• Exercise instructions
Look through the entries that follow and count the lines with the word "Suscripción". The reply is that number alone.

• Provided information
BEGIN

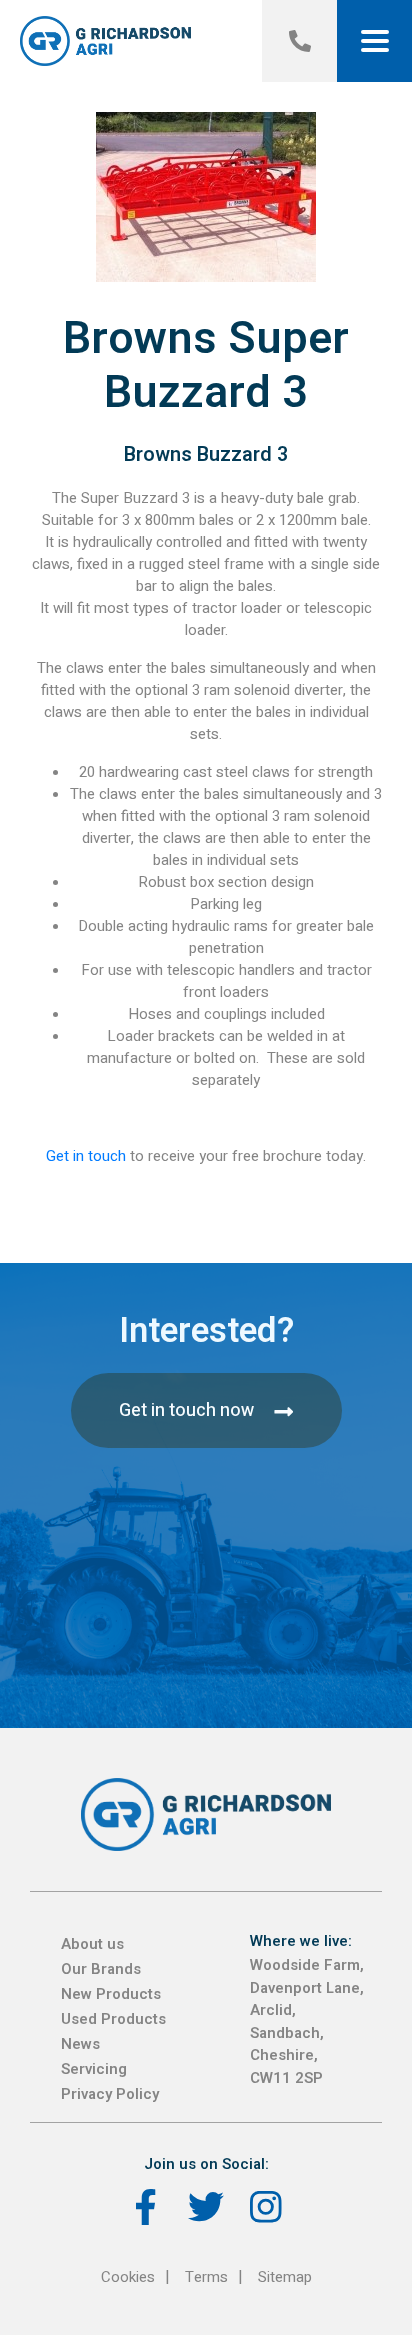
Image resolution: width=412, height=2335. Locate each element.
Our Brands (101, 1969)
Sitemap (285, 2277)
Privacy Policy (110, 2094)
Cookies (128, 2277)
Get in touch (86, 1156)
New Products (111, 1994)
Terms (206, 2277)
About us (92, 1944)
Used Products (113, 2019)
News (80, 2044)
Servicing (94, 2069)
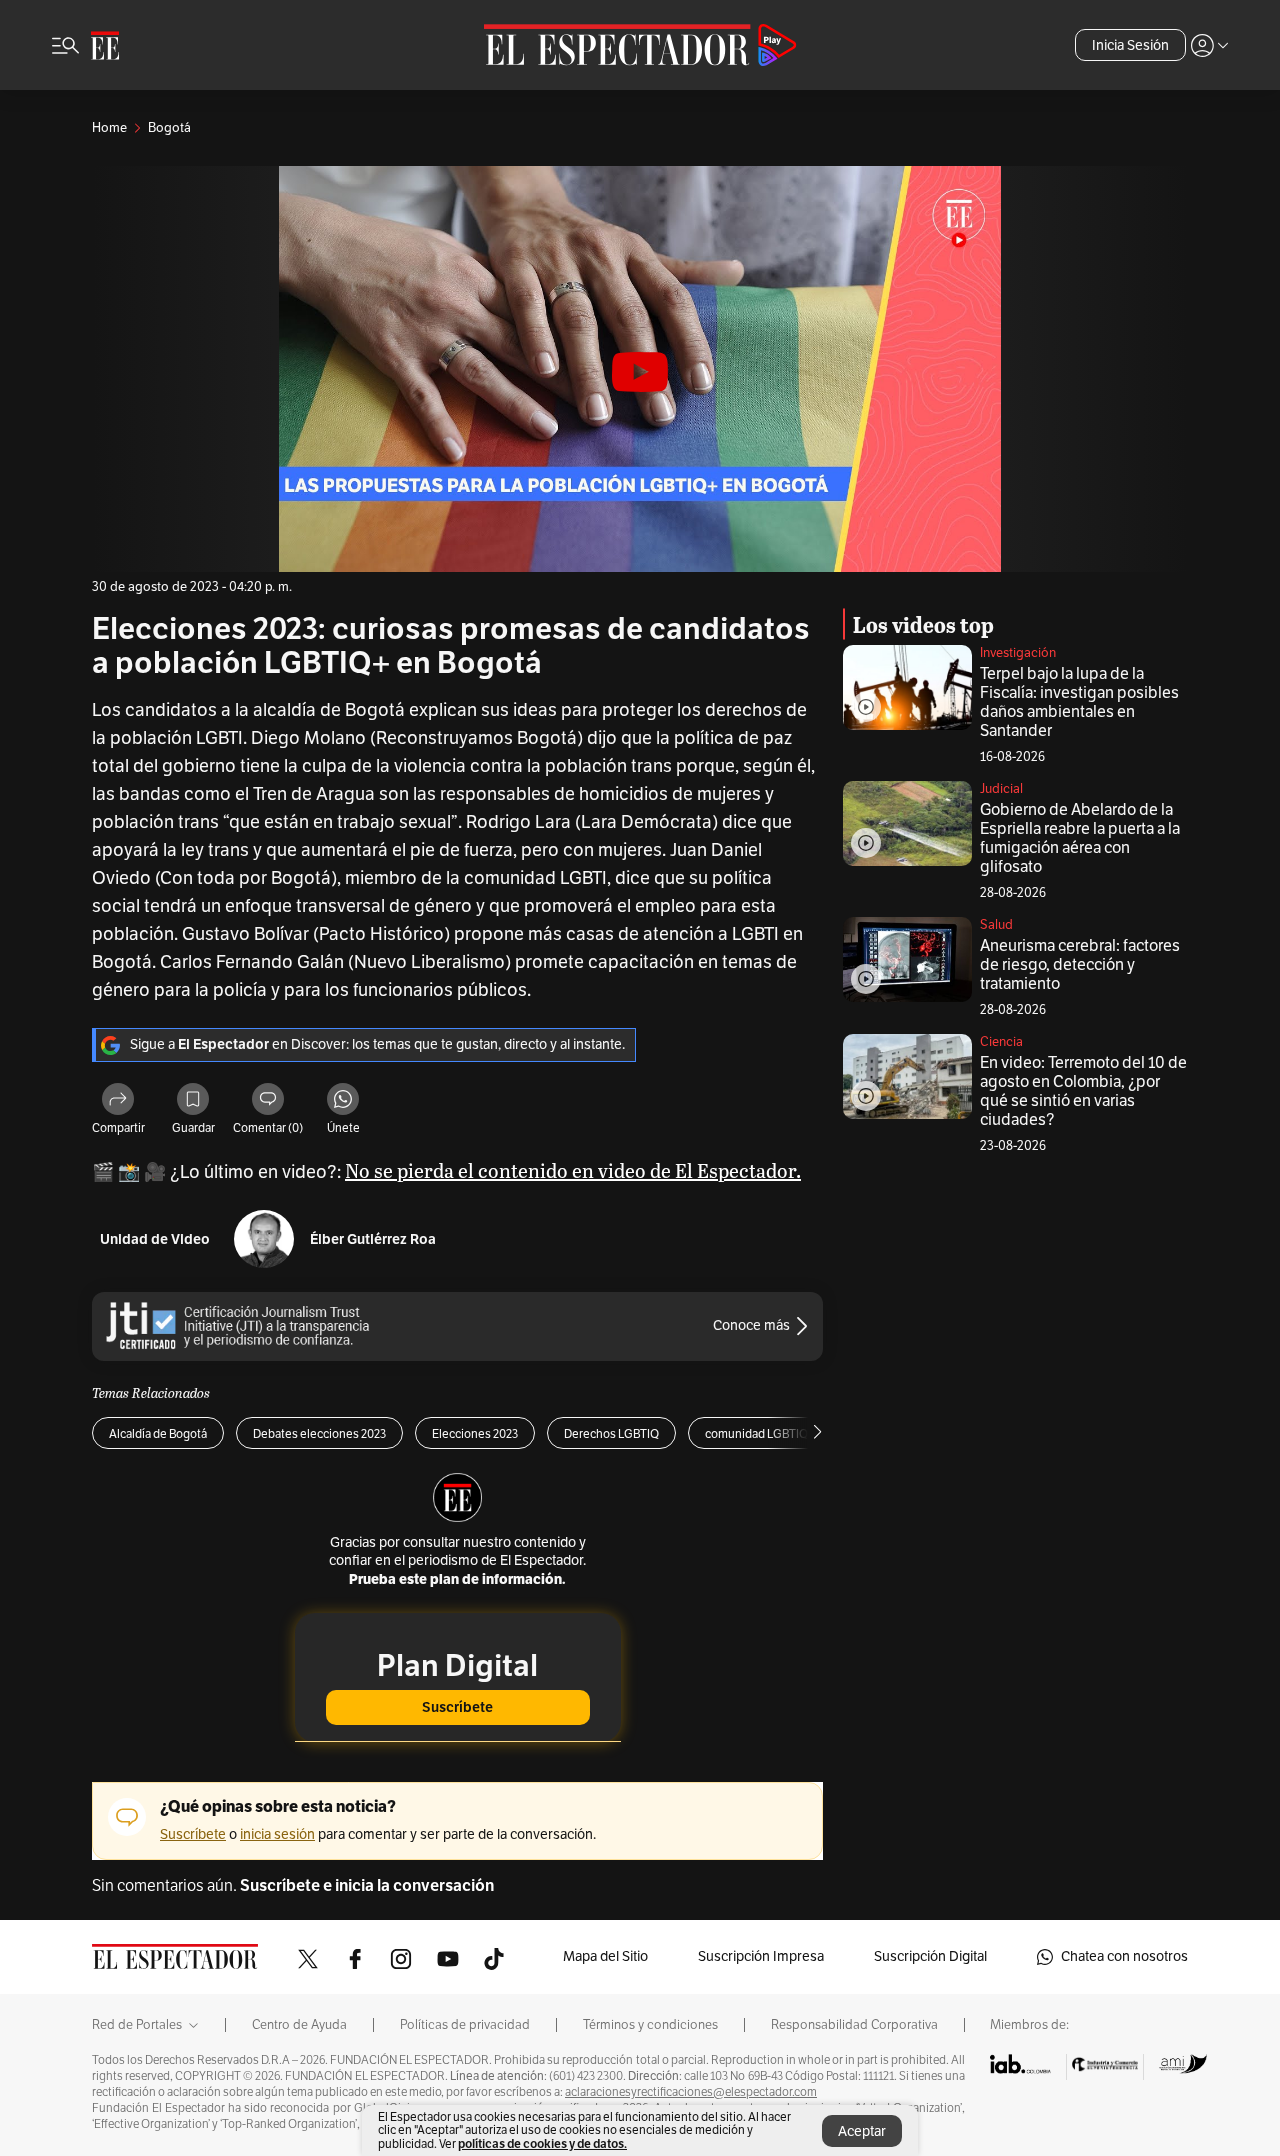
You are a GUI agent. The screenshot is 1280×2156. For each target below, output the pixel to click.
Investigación (1018, 653)
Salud (996, 925)
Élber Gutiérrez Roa (373, 1239)
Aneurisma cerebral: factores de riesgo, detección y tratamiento (1080, 965)
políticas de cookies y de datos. (542, 2143)
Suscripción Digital (930, 1956)
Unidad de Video (155, 1239)
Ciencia (1001, 1042)
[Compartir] (118, 1102)
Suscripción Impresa (761, 1956)
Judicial (1001, 789)
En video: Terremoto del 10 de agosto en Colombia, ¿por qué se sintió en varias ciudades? (1083, 1091)
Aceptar (862, 2131)
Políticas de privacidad (465, 2025)
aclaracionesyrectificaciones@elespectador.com (691, 2092)
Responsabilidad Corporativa (854, 2025)
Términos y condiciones (650, 2025)
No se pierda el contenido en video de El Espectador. (573, 1170)
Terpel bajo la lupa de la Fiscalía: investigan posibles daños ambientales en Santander (1079, 702)
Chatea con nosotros (1124, 1956)
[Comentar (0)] (268, 1102)
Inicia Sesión (1130, 45)
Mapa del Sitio (605, 1956)
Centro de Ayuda (299, 2025)
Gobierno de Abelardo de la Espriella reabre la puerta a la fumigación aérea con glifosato (1080, 838)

END

• Task solution
2